Rooted also leases several plots of land—in exchange for a fee or an agreement to offer educational programming to the public—to growers at Troy Farm, Rooted’s organic urban farm on the northside of Madison. “What we are offering at Troy Farm is really a very well set up space,” says Paul Huber, Rooted’s farm director. In addition to being located within the city on Madison’s rapid bus line, the farm provides manageable smaller plots, ranging in size from ¼ to ¾ acres, and important infrastructure. “We have nice road access, storage space, two different coolers, a building where people can wash and process vegetables, an irrigation system, well water, electricity, hand tools, power tools, a 2-wheel tractor, a 4-wheel tractor, greenhouse space…everything you would need,” Huber says.
Sei Kidau is one of the farmers leasing land at Troy Farm. Originally from Liberia in West Africa, Kidau has always planted seeds. “When I was 6 years old in my yard in Liberia, I ate a mango,” Kidau says. “It was very nice, so I planted that seed and that tree is still there today.” After immigrating to the United States with his family at a young age and relocating to Milwaukee, Kidau continued to grow food in a bucket on his apartment’s balcony just for fun. Unable to find any hot peppers like the ones they were used to at home, Kidau’s relatives in Liberia would hydrate the peppers, grind them, seal them and mail them to Kidau and his family in the states.
Kidau is no stranger to the issues facing young and BIPOC farmers when it comes to having land. “When we talk about equitable access to land, it’s all about finance. It’s all about knowledge. My background is as a mortgage banker so there is a parallel between minority home ownership and minority land ownership, it’s the same issue. Knowledge and understanding of the process to get land,” he says.
Even though he grew up in an agricultural family, when it came to a career Kidau first sought a different line of work. “When I moved to America the focus was, how do you survive in this economy? You go about your way, do your normal thing, but I’ve always been pulled back to the soil. It’s in my DNA.” After outgrowing his backyard garden space, Kidau now leases a ¾-acre plot at Troy Farm where he grows the types of vegetables he grew up eating but could never find in stores when he first moved to Wisconsin: Scotch bonnet peppers, garden eggs, certain types of okra. While Kidau would eventually like to own land, a homestead of up to 40 acres, he knows it might be hard. “It is more challenging to be within striking distance of the city to find affordable farmland. That is a reality,” he says. For now Troy Farm serves “as a very good experimental ground,” Kidau says. “Growing up and then coming to Wisconsin, farming wasn’t something that I thought of as a profession…But now that I have had my midlife crisis, I want to get back to the soil,” Kidau says with a laugh.

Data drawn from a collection
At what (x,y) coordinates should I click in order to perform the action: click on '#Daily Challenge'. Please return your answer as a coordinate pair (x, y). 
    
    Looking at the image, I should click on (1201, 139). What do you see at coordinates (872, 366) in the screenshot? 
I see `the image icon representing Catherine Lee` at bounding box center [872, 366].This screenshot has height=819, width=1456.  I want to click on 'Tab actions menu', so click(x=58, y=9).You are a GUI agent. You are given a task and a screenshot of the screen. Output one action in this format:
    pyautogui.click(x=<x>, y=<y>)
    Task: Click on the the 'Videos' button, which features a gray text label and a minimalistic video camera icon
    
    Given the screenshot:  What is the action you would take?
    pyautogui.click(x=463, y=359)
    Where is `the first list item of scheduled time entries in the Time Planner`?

> _Requirement A_: List the vegetables that the Troy Farm text says Kidau grows on his plot.
> _Requirement B_: Print the part of the Troy Farm text that opens with the words containing "Sei Kidau is" and closes with "in the states.".
> _Requirement C_: In the Troy Farm text, how large is the plot that Kidau leases there?
You won't need the records for this.

> _Solution A_: Scotch bonnet peppers, garden eggs, certain types of okra

> _Solution B_:
Sei Kidau is one of the farmers leasing land at Troy Farm. Originally from Liberia in West Africa, Kidau has always planted seeds. “When I was 6 years old in my yard in Liberia, I ate a mango,” Kidau says. “It was very nice, so I planted that seed and that tree is still there today.” After immigrating to the United States with his family at a young age and relocating to Milwaukee, Kidau continued to grow food in a bucket on his apartment’s balcony just for fun. Unable to find any hot peppers like the ones they were used to at home, Kidau’s relatives in Liberia would hydrate the peppers, grind them, seal them and mail them to Kidau and his family in the states.

> _Solution C_: ¾ acre